2026-01-05 · 6 min read
How AI Detection Tools Work (And How to Stay Ahead)
AI detection tools have become a fixture in education, publishing, and content marketing. Platforms like GPTZero, Turnitin’s AI detection module, Originality.ai, and others claim to identify machine-generated text with high accuracy. But how do they actually work? And more importantly, what can you do to ensure your writing does not get falsely flagged? Understanding the mechanics behind these tools is the first step toward producing text that passes any review.
Perplexity: How Predictable Is Your Text?
Perplexity measures how surprised a language model would be by a given piece of text. AI-generated writing tends to have low perplexity because it chooses the most statistically likely words at every step. The result is text that flows smoothly but feels predictable. Human writing, by contrast, tends to have higher perplexity. People make unexpected word choices, use idiomatic expressions, and occasionally write sentences that a language model would never produce. When a detection tool scans your text and finds consistently low perplexity throughout, it raises a flag.

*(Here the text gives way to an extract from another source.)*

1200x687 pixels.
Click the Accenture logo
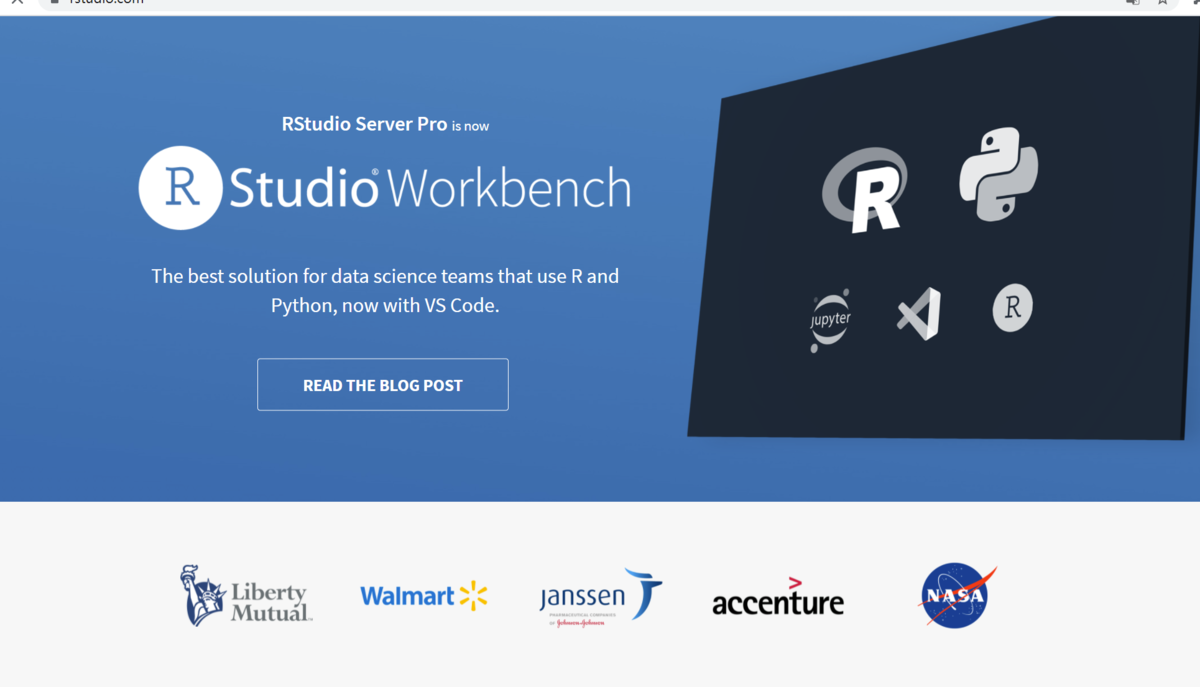pos(778,597)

Burstiness: Where Is the Variation?
Burstiness refers to the variation in sentence length and complexity across a piece of writing. Human writers are naturally “bursty.” They write a short, punchy sentence and then follow it with a long, winding one. They shift between simple vocabulary and more sophisticated terminology depending on the point they are making. AI text, on the other hand, tends to be uniform. Sentences cluster around a similar length, and complexity stays relatively constant from beginning to end. Detection tools measure this uniformity, and when burstiness is low, they score the text as likely AI-generated.
Pattern Analysis: The Statistical Fingerprint
Beyond perplexity and burstiness, advanced detection tools look at deeper statistical patterns. These include the distribution of parts of speech, the frequency of certain transition words, paragraph structure consistency, and even punctuation habits. AI models have characteristic patterns in all of these dimensions. For example, they tend to overuse words like “moreover,” “furthermore,” “crucial,” and “essential.” They rarely use em dashes, sentence fragments, or parenthetical asides. Detection tools build statistical profiles of these tendencies and compare incoming text against them.

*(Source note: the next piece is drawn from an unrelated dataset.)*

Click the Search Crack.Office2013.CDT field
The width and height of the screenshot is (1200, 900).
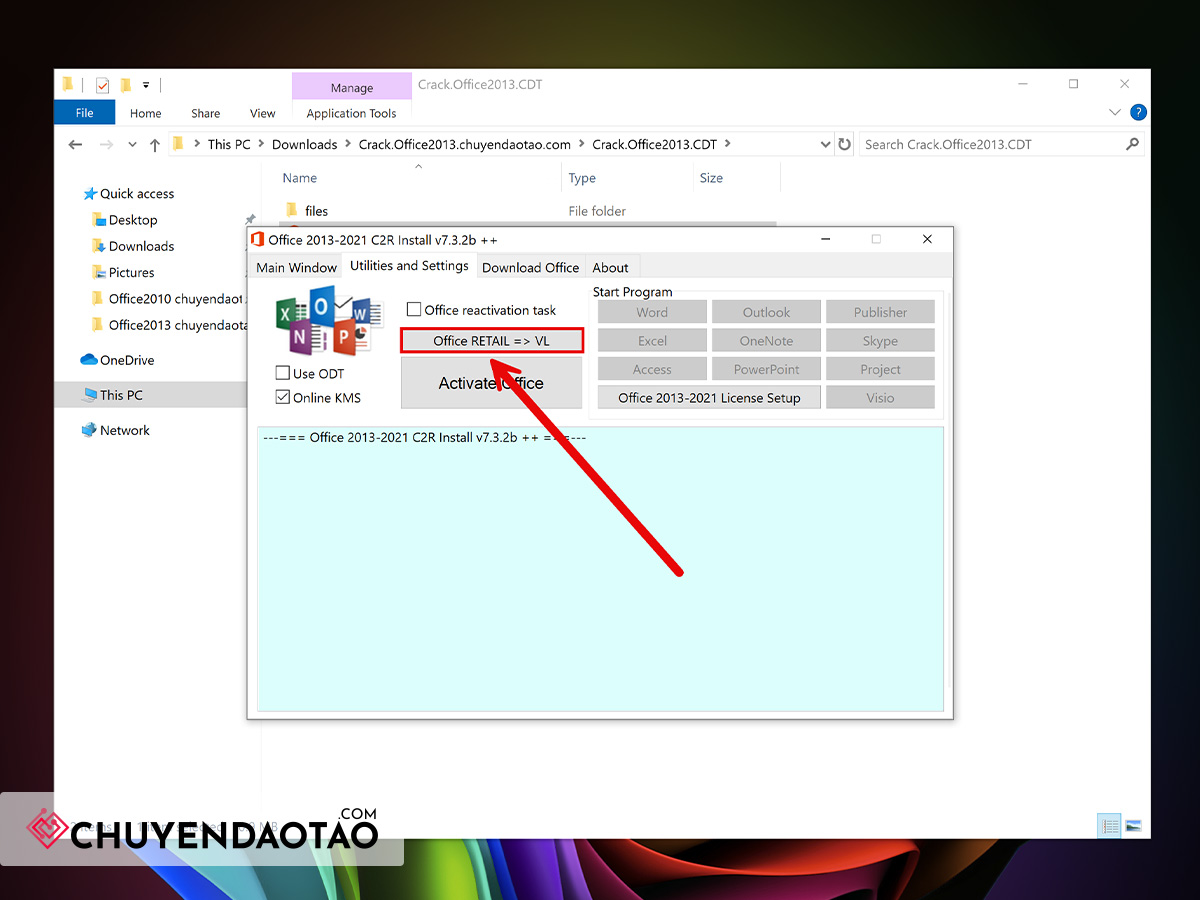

Common Mistakes People Make
The most common mistake is assuming that minor edits will fool a detector. Swapping a few synonyms, rearranging a sentence or two, or adding a personal anecdote to an otherwise untouched AI draft usually is not enough. Detectors look at the overall statistical profile of the entire text, not individual sentences. Another mistake is using spinner or paraphrasing tools that change surface-level wording without altering the underlying structure. These tools often produce awkward, unnatural phrasing that is easy for both humans and algorithms to spot. Finally, some people try to trick detectors by intentionally introducing grammatical errors. This rarely works and makes your writing look sloppy rather than human.

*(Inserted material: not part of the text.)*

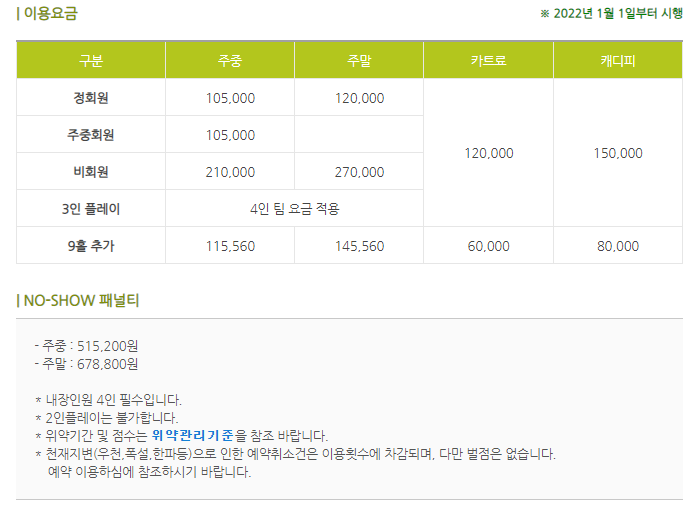
Task: Click the 주말 column header
Action: tap(359, 61)
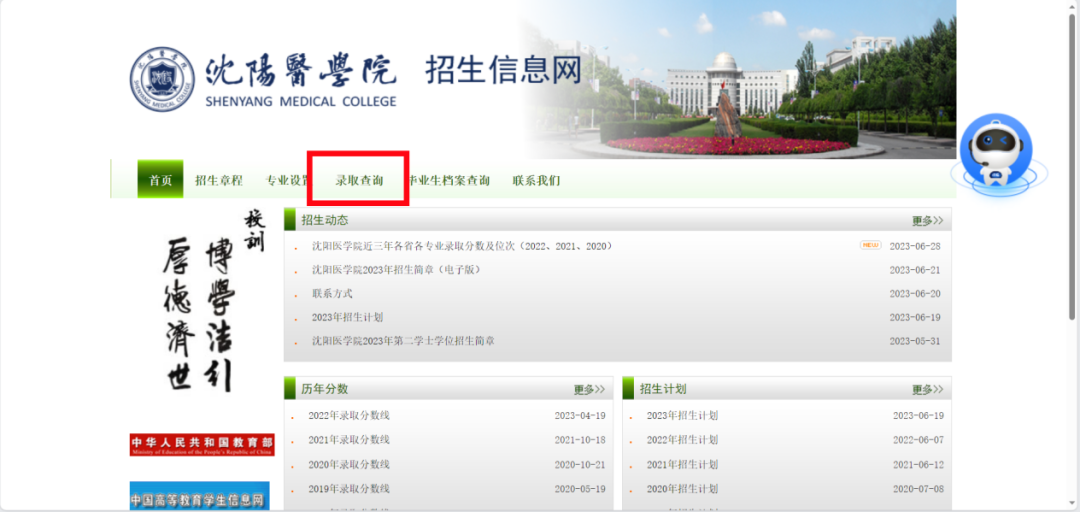Expand 更多 for 招生动态 section
1080x512 pixels.
point(927,221)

How Humanization Addresses Each Detection Method
Effective humanization tackles the problem at every level detectors examine. To increase perplexity, a humanizer introduces less predictable word choices and phrasing that a language model would not default to. To improve burstiness, it varies sentence length deliberately, mixing short declarative statements with longer, more complex ones. To break the statistical fingerprint, it replaces overused AI vocabulary, adjusts paragraph structure, and introduces natural elements like contractions, rhetorical questions, and conversational asides.
The key difference between a good humanizer and a simple paraphraser is depth. A paraphraser changes words. A humanizer changes the texture, rhythm, and statistical profile of the text so that it genuinely resembles human writing rather than just looking different on the surface. When combined with your own manual edits and personal voice, humanization produces text that reads naturally and stands up to scrutiny from even the most sophisticated detection tools available today.